Exchanging self-expression for quality
by Aleyah Goins; illustration by Sarah Ross
I write, therefore I am me, not my editor.
Editors of magazines aren’t gods, but they have to be goddamn holy people to pick and choose who gets published and who does not; I believe that is the closest to divinity anyone could pray for. Editors spend long hours—receiving weak pay— attempting to understand the intent of the writer. But no text will ever perfectly reflect what the author intended. Reading is an act of interpretation; haven’t you ever read a book and discovered the film adaptation of a character had completely different tics or a different hair color than you had imagined? From the writer’s perspective, cutting down a narrative to fit a word limit leaves its bones high and dry. From the editor’s perspective, it is impossible to publish everything. Is there a rubric to help the editors decide what pieces are quality, or some special trait that makes them worthy of the label “quality?”

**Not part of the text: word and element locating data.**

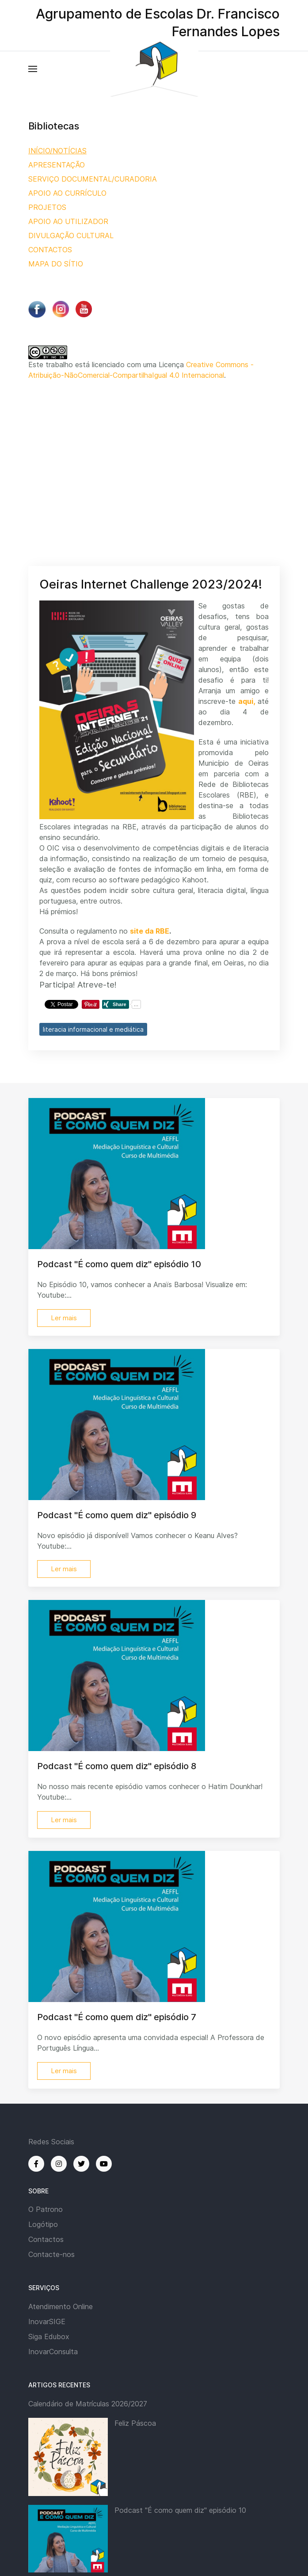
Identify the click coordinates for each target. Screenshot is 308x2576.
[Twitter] (81, 2164)
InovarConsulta (53, 2351)
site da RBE (149, 931)
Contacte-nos (51, 2254)
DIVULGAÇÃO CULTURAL (71, 235)
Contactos (46, 2239)
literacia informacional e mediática (93, 1029)
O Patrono (45, 2209)
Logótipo (43, 2224)
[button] (32, 69)
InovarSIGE (46, 2321)
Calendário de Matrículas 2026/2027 (87, 2403)
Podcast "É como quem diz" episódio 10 (180, 2510)
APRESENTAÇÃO (56, 164)
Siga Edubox (48, 2336)
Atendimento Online (60, 2306)
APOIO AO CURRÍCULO (67, 193)
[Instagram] (59, 2164)
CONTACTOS (50, 249)
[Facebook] (36, 2164)
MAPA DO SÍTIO (55, 263)
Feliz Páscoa (135, 2423)
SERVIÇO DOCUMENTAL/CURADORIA (92, 179)
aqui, (246, 701)
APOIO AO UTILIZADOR (68, 221)
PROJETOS (47, 207)
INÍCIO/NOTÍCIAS (57, 150)
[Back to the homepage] (154, 69)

I had a conversation with my own written words and I asked them if they had quality, to which they replied, “We are words. We do not make decisions.” Therefore, I will let them speak for themselves. These are my words and I will never self-censor, or shortchange myself, in order to find my place in writing. When I write, I write for me, not to impress any audience. Our experiences in life are not always clear, and our writing should reflect that complexity rather than be simplified for the sake of universal comprehension.
I sat still and wrote the words that came with only the shirts on their backs. They had neither agenda nor motive, so I considered them to be full of truth and wisdom. The words not only arrived, but they danced and sang, they waved their nondescript, non-associative flags and told me to be quiet so they could tell their tale. Unlike a magazine, words have no limit. Once I sat still and listened—instead of writing for the incentive of hearing my own voice on paper—the words multiplied like hungry bees feasting on their own honey. I couldn't control them, no more than I could control my own heart beating.
When the words were done doing what they had to, they demanded that I hand over the manuscript to a reader. I said, “No. A reader doesn’t have time for this. Especially a reader on the Block Plan.” When they pleaded again, I repeated, “No. Nobody will read you.” They buzzed excitedly amongst themselves and then replied softly, “If all things that were meant to be said cannot be read, were they ever worth writing?” I laughed at the words’ terrible attempt at the cliché, “If a tree falls in a forest ...”
But suddenly, I knew the answer to their question. All things that beg to be said are worth writing, and therefore should be read. The real question is by whom. Again, my words flew around each other with excitement, but this time with long sympathetic sighs, “We are words. We do not make decisions. That is for you, and the reader. However, you cannot make the readers’ decisions, and they can’t do so for you. Write what should be said and don’t worry if it is too much, or stale as week-old bread.”
The problem with communicating with words is that I am always on their territory. But, after the chat, I realized they were correct. When considering our reader, should we, as writers, worry about upholding a “quality” previously installed by those who are not you? What if you have the power to raise the bar, thus causing an influx of new writers trying to be you? Unfortunately, the monkey wrench that unscrews the bar is not in your hands but in those of your editor.
The editor’s job is to give quality words space in a magazine to speak. But the limited space requires many of the words to be cut. The process of omission requires censorship of essential details. Some might be less important than others, but who decides which to rescue: the writer or the audience? Or neither? My conclusion is that my style of writing is an extension of who I am. It is solely up to the writer to allow her words to speak for themselves with an unwavering standard. A person who communicates what is inside her heart with the purpose of developing strength, instead of censoring how she feels due to the fear of judgment, is a virtuous writer. The reward of virtue: discovering your style.
Editors need the writer's self-expression and insight—never be fooled into thinking that you, as a writer, need to please the publication with self-censorship. Through the process of publishing, I have learned that it is not satisfying to be heard at the sacrifice of self-expression, compared to being unheard but understanding myself. When your style is known and free to act according to itself, only then will the wrench be in your hands. Then, the standard of quality can be as high as you are willing to jump and word limits wash away.